Meteor Children: Me-Te-Now

by Claudia Ravaldi

When I lost my son there were no words to say it: I had to invent them.

I lost my dewdrop! says the flower to the sky of dawn, which has lost all its stars.
(Rabindranath Tagore)

Lapo left on Saturday night, in silence, in my belly.

As often happens to many of us, when I realized that something was wrong, the terror of the truth paralyzed me.

I remember that day in full.

What did I do, moment after moment.

What did I say, to whom and where.

I distinctly remember hoping, ten, a hundred, a thousand times, that I was just “too anxious”.

My silent prayers, addressed directly to him, were of no avail.

Please stay.

Please stay.

Please, my child, stay here.

I’m a good mom, you know? Or at least, I put a lot of effort into being a good mom. I can improve, a lot, if you stay.

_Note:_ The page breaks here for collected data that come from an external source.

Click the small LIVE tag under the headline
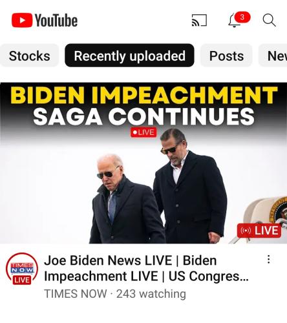287x323 pixels. 144,132
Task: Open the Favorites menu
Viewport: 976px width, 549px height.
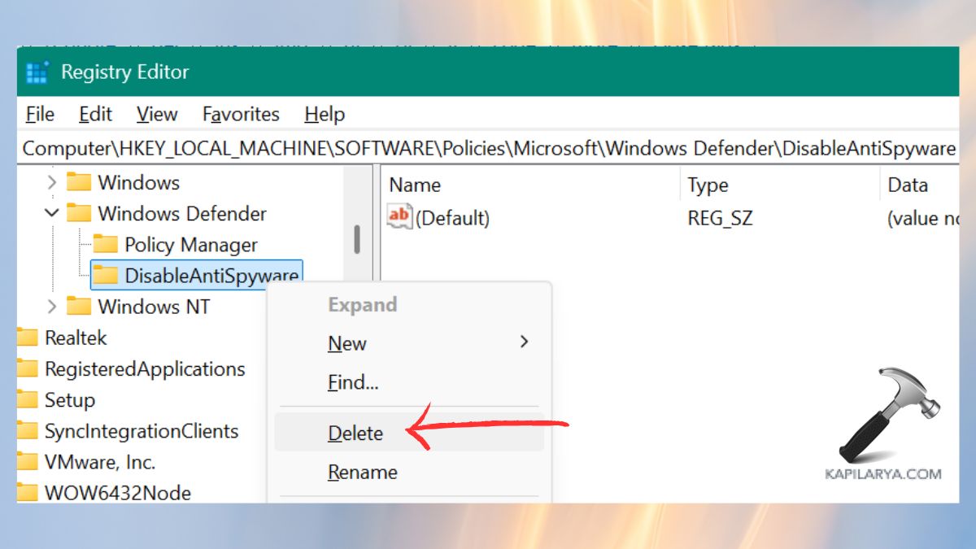Action: click(240, 114)
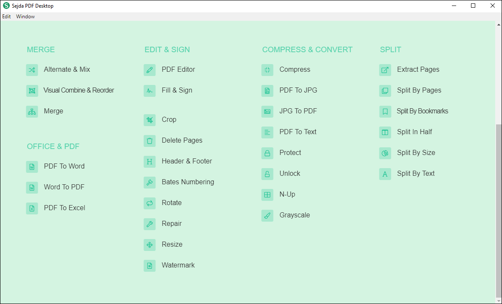The height and width of the screenshot is (304, 502).
Task: Click the PDF To Excel icon
Action: pyautogui.click(x=32, y=208)
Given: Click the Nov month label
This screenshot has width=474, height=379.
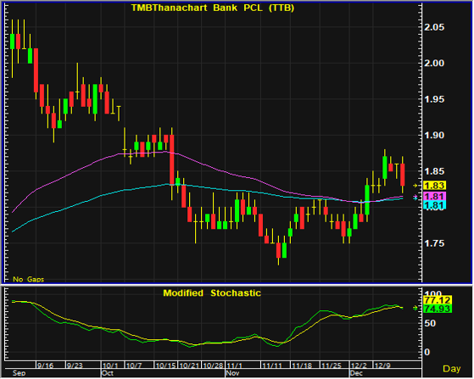Looking at the screenshot, I should coord(232,373).
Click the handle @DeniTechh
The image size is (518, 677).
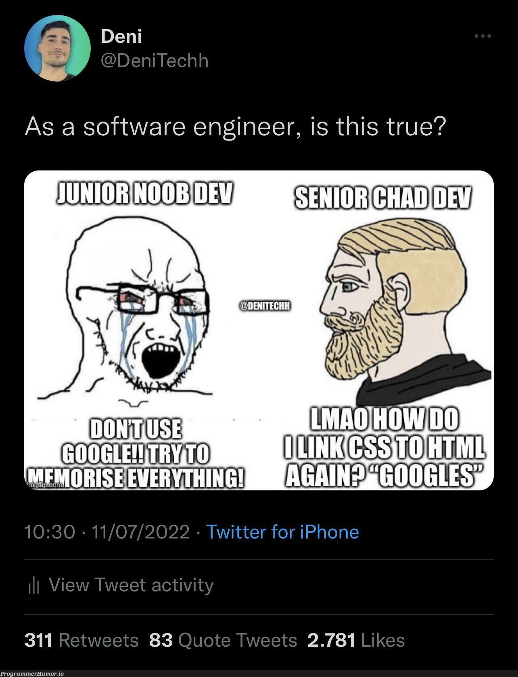pos(153,61)
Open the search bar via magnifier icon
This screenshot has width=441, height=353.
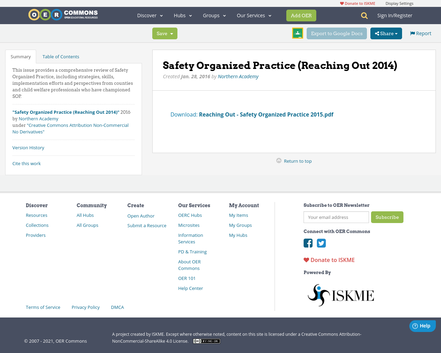tap(363, 15)
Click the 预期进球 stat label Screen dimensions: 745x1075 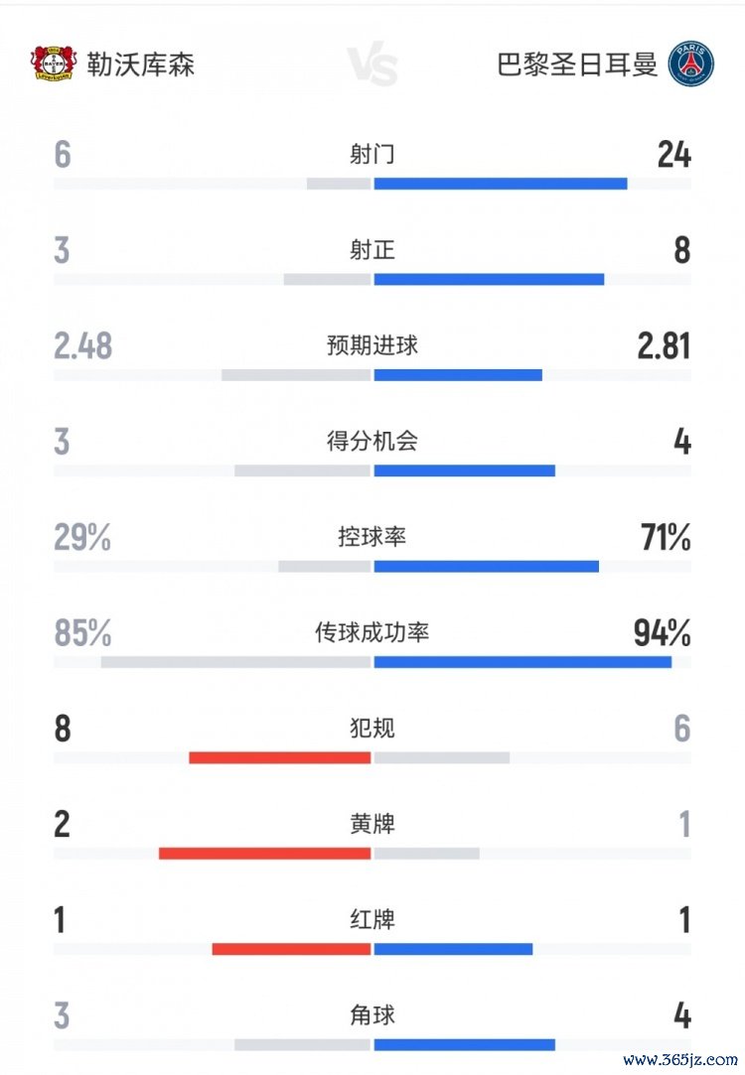click(x=373, y=345)
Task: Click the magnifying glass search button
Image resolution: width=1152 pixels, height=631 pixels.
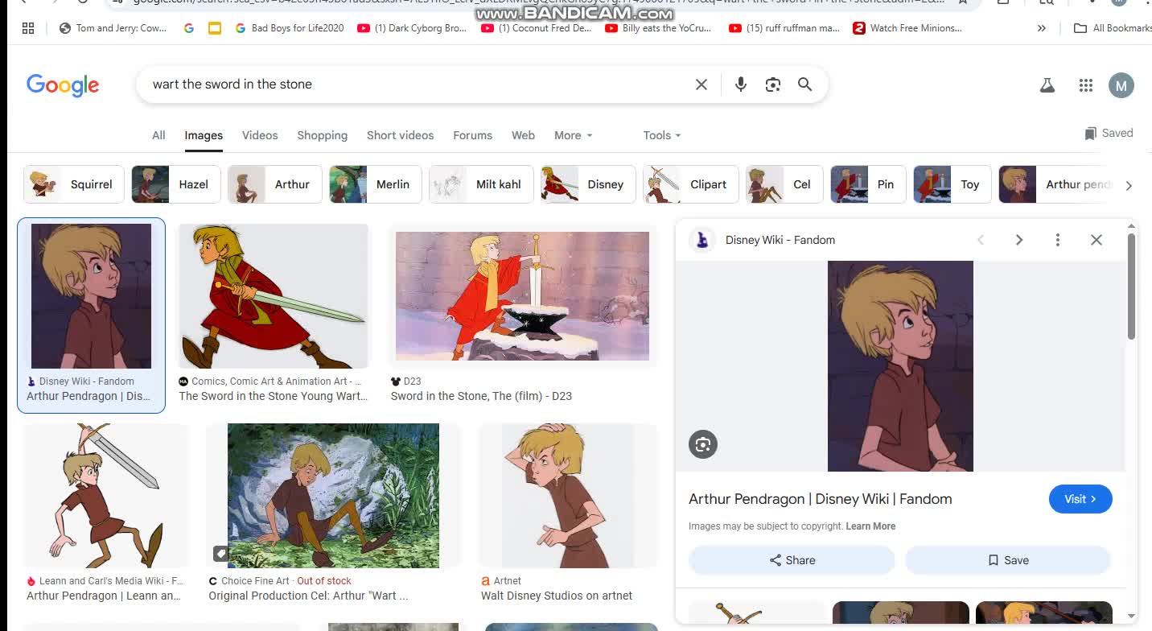Action: point(804,85)
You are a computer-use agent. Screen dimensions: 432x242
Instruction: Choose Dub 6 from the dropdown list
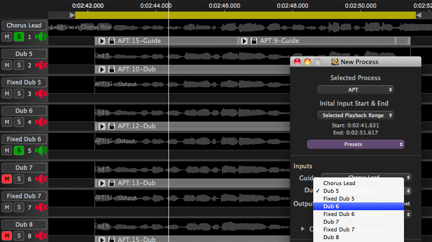(x=358, y=206)
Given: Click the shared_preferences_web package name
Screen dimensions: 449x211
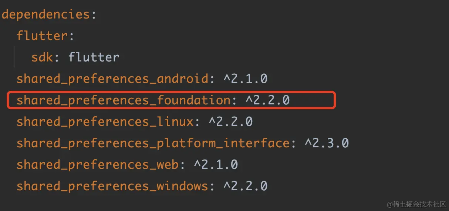Looking at the screenshot, I should pyautogui.click(x=98, y=165).
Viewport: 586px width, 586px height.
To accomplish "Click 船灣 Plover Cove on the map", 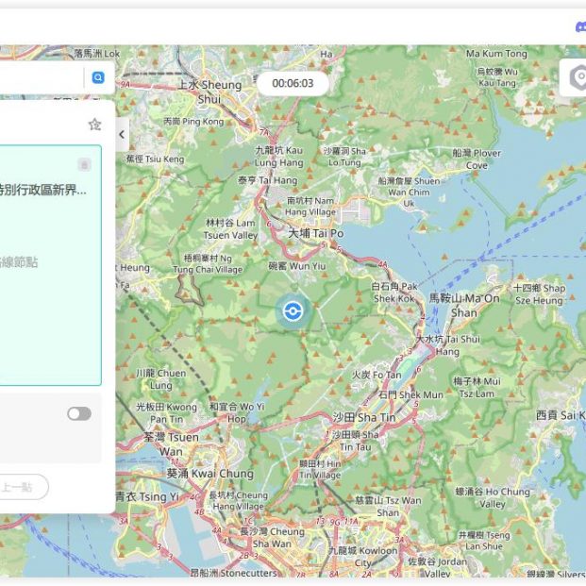I will [477, 159].
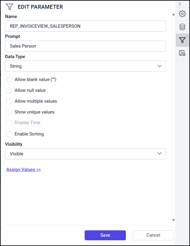The image size is (190, 246).
Task: Open the image manager icon in sidebar
Action: 182,53
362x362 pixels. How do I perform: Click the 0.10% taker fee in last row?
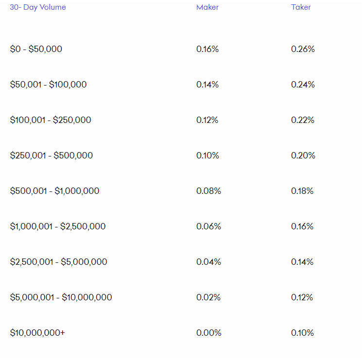click(302, 333)
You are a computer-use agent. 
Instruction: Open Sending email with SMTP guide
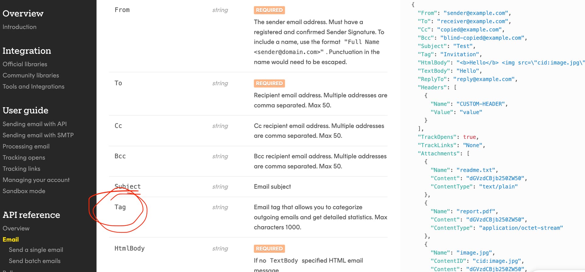point(38,135)
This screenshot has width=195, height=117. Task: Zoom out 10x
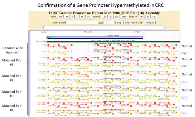(154, 17)
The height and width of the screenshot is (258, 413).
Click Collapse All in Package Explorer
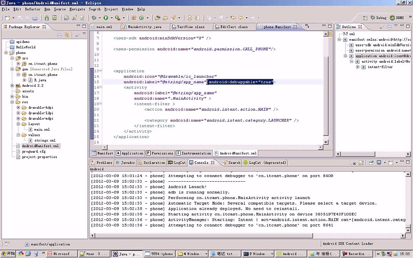coord(60,35)

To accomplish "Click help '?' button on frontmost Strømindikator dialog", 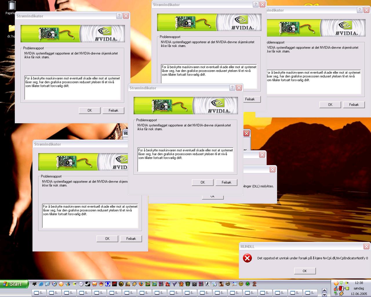I will (232, 88).
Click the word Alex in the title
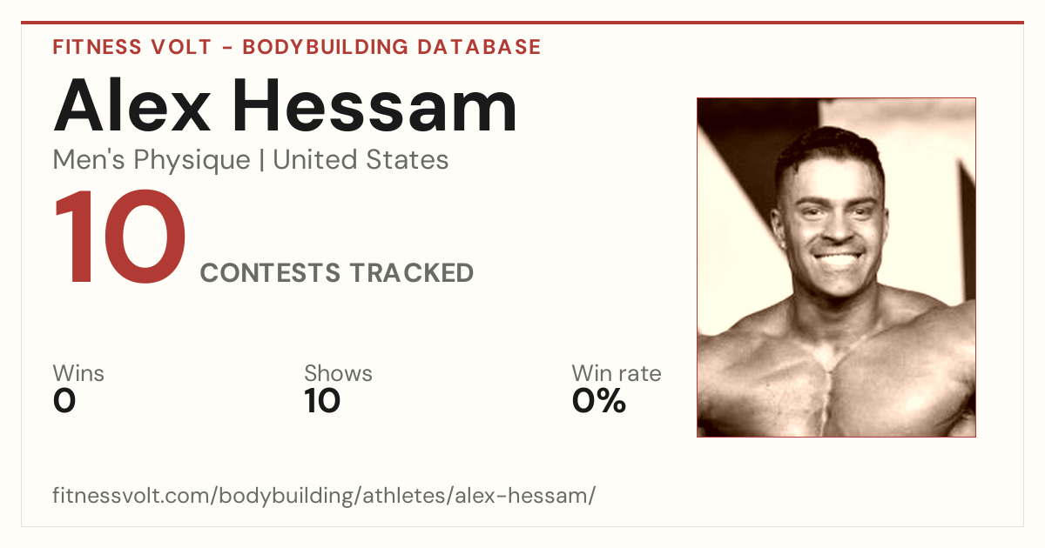This screenshot has width=1045, height=548. click(131, 105)
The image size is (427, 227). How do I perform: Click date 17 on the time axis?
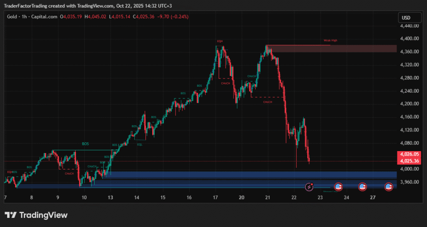216,197
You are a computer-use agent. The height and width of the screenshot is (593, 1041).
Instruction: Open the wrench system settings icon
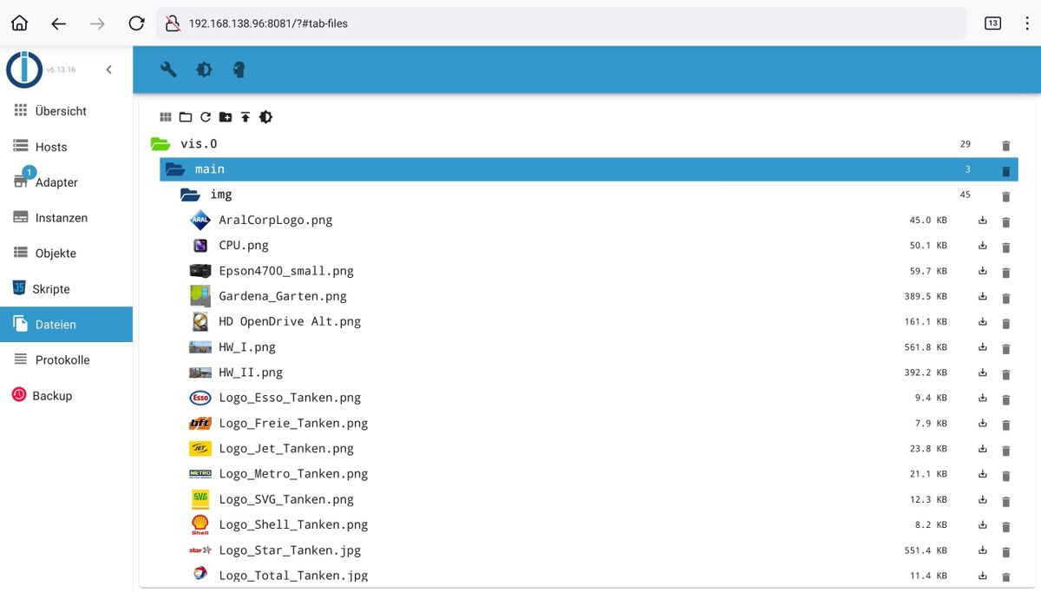click(168, 69)
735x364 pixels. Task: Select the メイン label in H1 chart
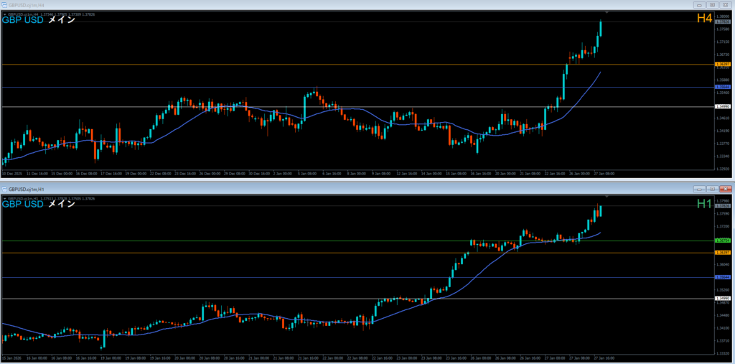coord(62,204)
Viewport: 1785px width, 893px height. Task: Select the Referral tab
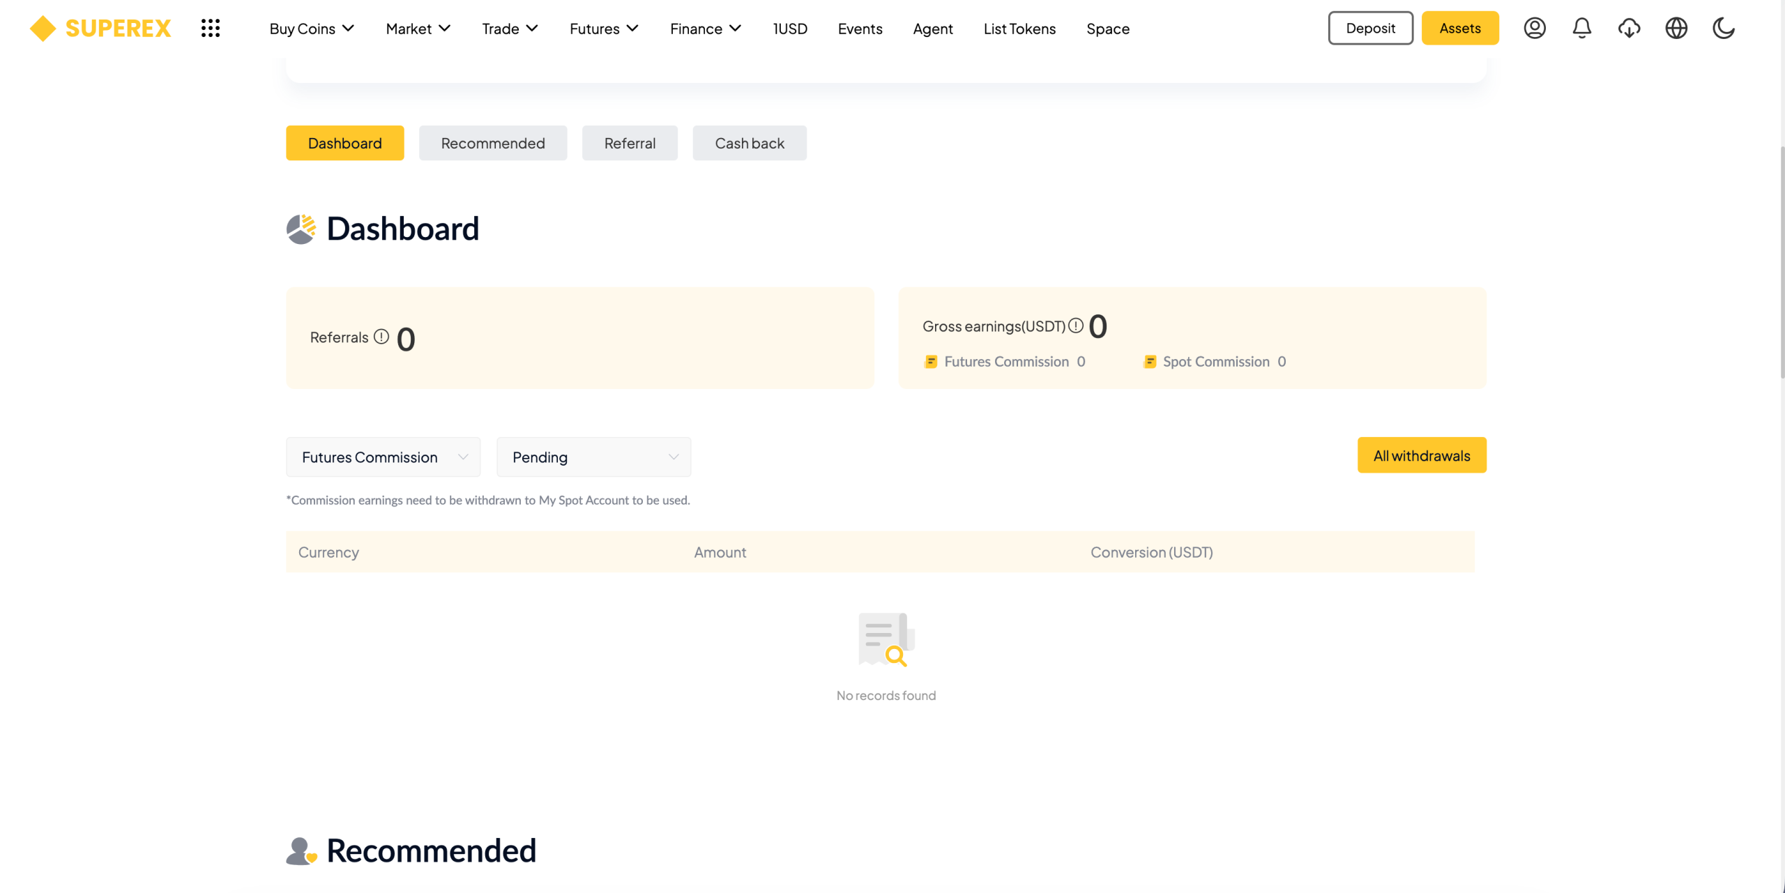tap(630, 143)
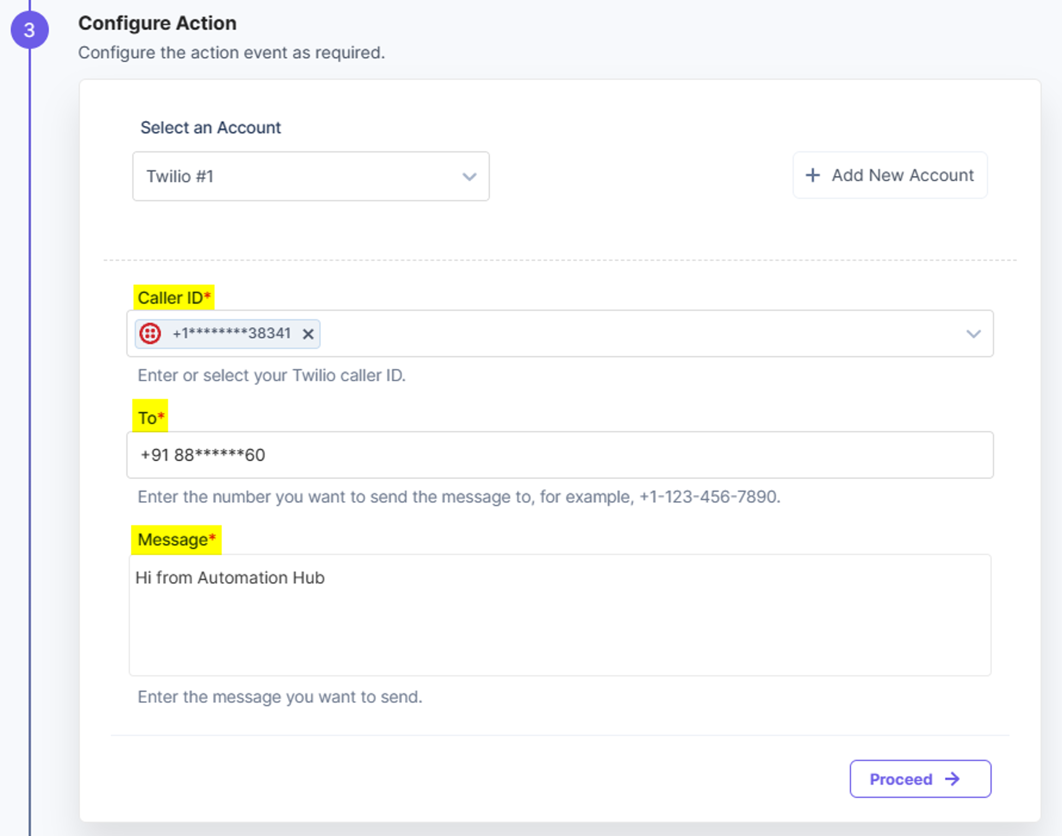Viewport: 1062px width, 836px height.
Task: Click the step 3 circle badge
Action: [29, 30]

Let’s dance love that you like so much?

You haven’t moved anymore.

You don’t move.

And you won’t move. Not here, with me.

Can I come with you?

That evening, an “almost born” child, expected as expected on Christmas Eve, left.

I’m sorry there is no heartbeat.

I know, I already knew.

But I don’t want to know.

It can not be true.

It doesn’t go away like that.

My baby.

Which in an instant becomes a “stillborn fetus”.

Horror at the word dead.

Horror at the word fetus, used to distance ourselves from the colossal life experience that was happening, in that room, and in thousands of others, at the same time in the world (again, alas, I did not know, how many we are, every day, to fall from the waiting in the cosmic void, like astronauts unhooked in space, aimlessly).

I had a huge problem with the word dead.

I absolutely did not want to bring her closer to the word child.

To My baby.

I couldn’t think of it.

I couldn’t tell.

Dead is a definitive word.

After you are dead, you disappear.

Especially if you haven’t lived “long enough”, if you have no history.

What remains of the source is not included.